Restart the service and verify that DHCP and DNS are listening:


sudo systemctl restart dnsmasq
sudo ss -lunp | grep dnsmasq

user@gate:~ $ sudo ss -lunp | grep dnsmasq
UNCONN 0      0                        127.0.0.1:53         0.0.0.0:*    users:(("dnsmasq",pid=2304,fd=8))
UNCONN 0      0                     192.168.50.1:53         0.0.0.0:*    users:(("dnsmasq",pid=2304,fd=6))
UNCONN 0      0                          0.0.0.0:67         0.0.0.0:*    users:(("dnsmasq",pid=2304,fd=4))
UNCONN 0      0                            [::1]:53               *:*    users:(("dnsmasq",pid=2304,fd=10))

Routing and NAT Toward Tailscale

To send client traffic through the Exit Node, NAT is configured toward tailscale0:


sudo iptables -t nat -A POSTROUTING \
  -s 192.168.50.0/24 -o tailscale0 -j MASQUERADE

Using MASQUERADE avoids advertising the client subnet to the tailnet and keeps the setup independent of external IP addresses.

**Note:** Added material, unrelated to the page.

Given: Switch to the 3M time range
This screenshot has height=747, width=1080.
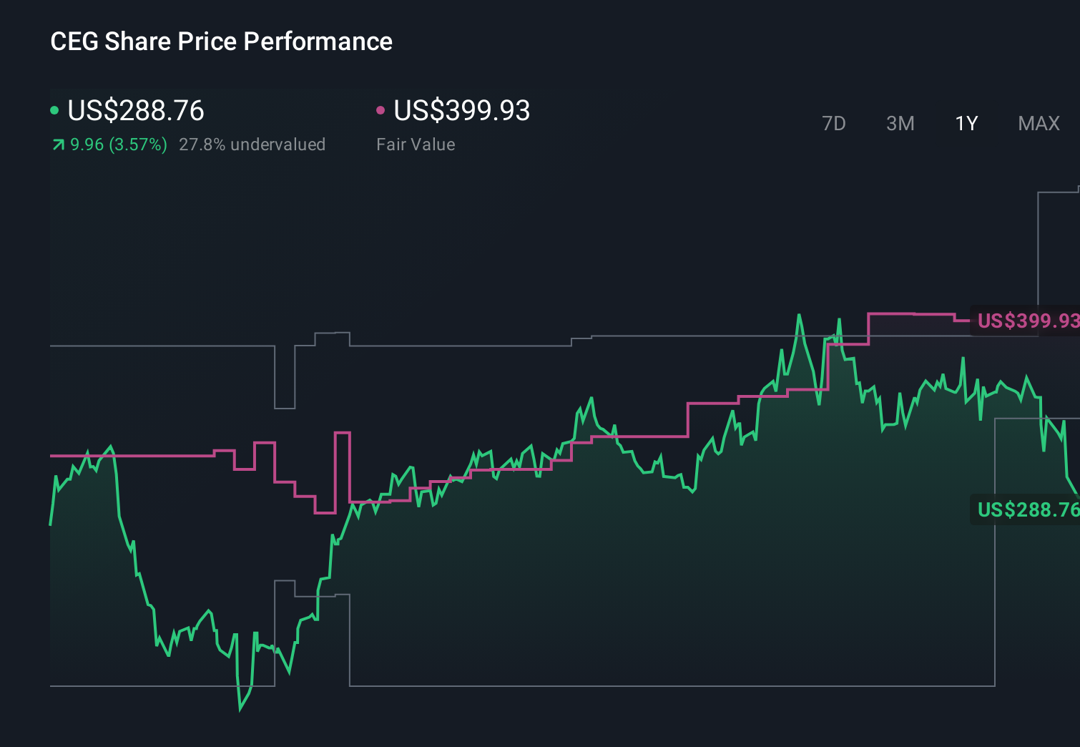Looking at the screenshot, I should [x=900, y=123].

Forwarding between interfaces is also allowed:


sudo iptables -A FORWARD -i eth1 -o tailscale0 -j ACCEPT
sudo iptables -A FORWARD -i tailscale0 -o eth1 -m state --state RELATED,ESTABLISHED -j ACCEPT

Preventing VPN Bypass

A critical step is blocking client access to the main interface eth0. This guarantees that if Tailscale goes down, traffic will not leak directly to the internet.


sudo iptables -A FORWARD -i eth1 -o eth0 -j DROP
sudo iptables -A FORWARD -i eth0 -o eth1 -j DROP

This creates a fail-closed setup: if the VPN is unavailable, the client simply loses internet access.

Persisting Firewall Rules

To ensure firewall rules survive reboots:


sudo apt install iptables-persistent -y
sudo netfilter-persistent save

Verifying the Setup

After connecting the client device to the USB Ethernet adapter, it should receive:

  • IP address from 192.168.50.0/24
  • Gateway: 192.168.50.1
  • DNS server: 192.168.50.1

To view issued DHCP leases:


cat /var/lib/misc/dnsmasq.leases

user@gate:~ $ cat /var/lib/misc/dnsmasq.leases
1767242694 d8:e2:df:c1:3d:ab 192.168.50.63 DEV 02:d8:e2:df:c2:3d:ab

Client-side checks:


ping 8.8.8.8
nslookup google.com
curl ip.krasoff.com

The external IP should match the selected Exit Node.

Final Result

The result is a fully autonomous hardware VPN gateway that:

  • Requires no VPN client on the target device.
  • Integrates with an existing Tailscale infrastructure.
  • Guarantees traffic exit through a specific country.
  • Prevents DNS leaks and VPN bypass.
  • Requires no port forwarding and works behind CGNAT.
  • Can be easily relocated if needed.